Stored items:

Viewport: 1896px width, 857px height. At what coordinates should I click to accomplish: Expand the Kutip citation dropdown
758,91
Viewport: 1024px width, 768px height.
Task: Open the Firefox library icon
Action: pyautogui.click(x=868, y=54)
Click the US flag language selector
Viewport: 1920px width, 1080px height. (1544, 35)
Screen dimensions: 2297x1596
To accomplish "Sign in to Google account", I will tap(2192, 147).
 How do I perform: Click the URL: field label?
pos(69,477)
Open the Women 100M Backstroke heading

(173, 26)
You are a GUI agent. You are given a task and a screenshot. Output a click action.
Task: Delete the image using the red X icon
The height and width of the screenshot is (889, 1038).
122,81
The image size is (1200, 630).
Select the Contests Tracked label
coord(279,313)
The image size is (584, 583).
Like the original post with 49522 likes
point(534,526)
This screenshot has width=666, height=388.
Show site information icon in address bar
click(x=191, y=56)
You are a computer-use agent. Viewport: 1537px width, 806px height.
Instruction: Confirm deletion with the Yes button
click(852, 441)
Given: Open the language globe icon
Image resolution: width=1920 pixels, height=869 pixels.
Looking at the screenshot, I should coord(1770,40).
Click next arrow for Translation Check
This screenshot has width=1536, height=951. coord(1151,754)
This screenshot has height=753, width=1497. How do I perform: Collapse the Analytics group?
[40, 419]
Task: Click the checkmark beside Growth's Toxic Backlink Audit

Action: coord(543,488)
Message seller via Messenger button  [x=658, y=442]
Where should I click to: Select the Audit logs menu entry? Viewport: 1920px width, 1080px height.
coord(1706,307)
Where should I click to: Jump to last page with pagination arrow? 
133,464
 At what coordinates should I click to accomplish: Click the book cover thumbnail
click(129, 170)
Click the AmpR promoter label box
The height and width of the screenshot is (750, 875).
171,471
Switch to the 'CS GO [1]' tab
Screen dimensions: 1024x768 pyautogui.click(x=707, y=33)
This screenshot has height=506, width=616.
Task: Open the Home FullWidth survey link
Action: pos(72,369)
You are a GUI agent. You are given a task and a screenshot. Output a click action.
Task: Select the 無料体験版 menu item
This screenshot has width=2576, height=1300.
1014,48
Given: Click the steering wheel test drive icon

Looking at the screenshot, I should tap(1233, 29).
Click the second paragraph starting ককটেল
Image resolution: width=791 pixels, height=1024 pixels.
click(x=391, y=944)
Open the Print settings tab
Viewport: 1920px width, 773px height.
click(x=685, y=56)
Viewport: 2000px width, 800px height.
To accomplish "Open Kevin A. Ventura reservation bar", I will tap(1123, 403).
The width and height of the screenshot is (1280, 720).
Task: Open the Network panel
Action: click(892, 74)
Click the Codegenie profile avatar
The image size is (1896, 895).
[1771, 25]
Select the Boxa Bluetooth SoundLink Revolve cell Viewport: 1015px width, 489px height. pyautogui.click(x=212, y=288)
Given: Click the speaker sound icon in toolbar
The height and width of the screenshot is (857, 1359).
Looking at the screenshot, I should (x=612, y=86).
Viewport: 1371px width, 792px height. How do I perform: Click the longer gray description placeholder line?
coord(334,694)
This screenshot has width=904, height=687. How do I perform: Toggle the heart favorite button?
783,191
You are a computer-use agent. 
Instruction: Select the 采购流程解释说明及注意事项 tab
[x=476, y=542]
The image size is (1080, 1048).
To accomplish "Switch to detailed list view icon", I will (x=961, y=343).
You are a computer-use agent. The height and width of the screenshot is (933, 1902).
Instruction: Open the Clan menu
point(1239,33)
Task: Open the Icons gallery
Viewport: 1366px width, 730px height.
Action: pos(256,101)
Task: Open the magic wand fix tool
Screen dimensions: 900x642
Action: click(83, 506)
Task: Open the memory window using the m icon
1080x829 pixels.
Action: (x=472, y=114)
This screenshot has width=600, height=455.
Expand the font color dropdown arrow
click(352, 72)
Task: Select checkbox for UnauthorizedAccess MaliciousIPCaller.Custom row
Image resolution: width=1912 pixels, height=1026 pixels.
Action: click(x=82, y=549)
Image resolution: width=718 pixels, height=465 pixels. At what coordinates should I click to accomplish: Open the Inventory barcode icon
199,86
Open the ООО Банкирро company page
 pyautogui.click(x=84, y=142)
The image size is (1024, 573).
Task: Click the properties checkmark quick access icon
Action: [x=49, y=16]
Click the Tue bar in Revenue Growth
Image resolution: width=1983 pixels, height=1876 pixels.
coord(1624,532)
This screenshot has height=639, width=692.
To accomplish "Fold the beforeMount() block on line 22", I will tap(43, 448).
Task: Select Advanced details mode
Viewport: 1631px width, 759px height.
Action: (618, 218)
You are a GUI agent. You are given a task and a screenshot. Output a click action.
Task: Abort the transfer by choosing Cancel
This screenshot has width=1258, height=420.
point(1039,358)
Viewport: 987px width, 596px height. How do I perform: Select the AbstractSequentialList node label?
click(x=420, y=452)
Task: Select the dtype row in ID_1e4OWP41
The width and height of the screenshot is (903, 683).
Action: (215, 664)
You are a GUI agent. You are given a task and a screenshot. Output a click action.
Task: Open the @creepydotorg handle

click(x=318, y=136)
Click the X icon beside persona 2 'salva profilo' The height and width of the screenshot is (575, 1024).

■ **HOW TO COMPLETE THIS TASK**: Using the data above, count every line that contains the word "computer", then give the count and nothing more.

■ **RESPONSE AREA**: 3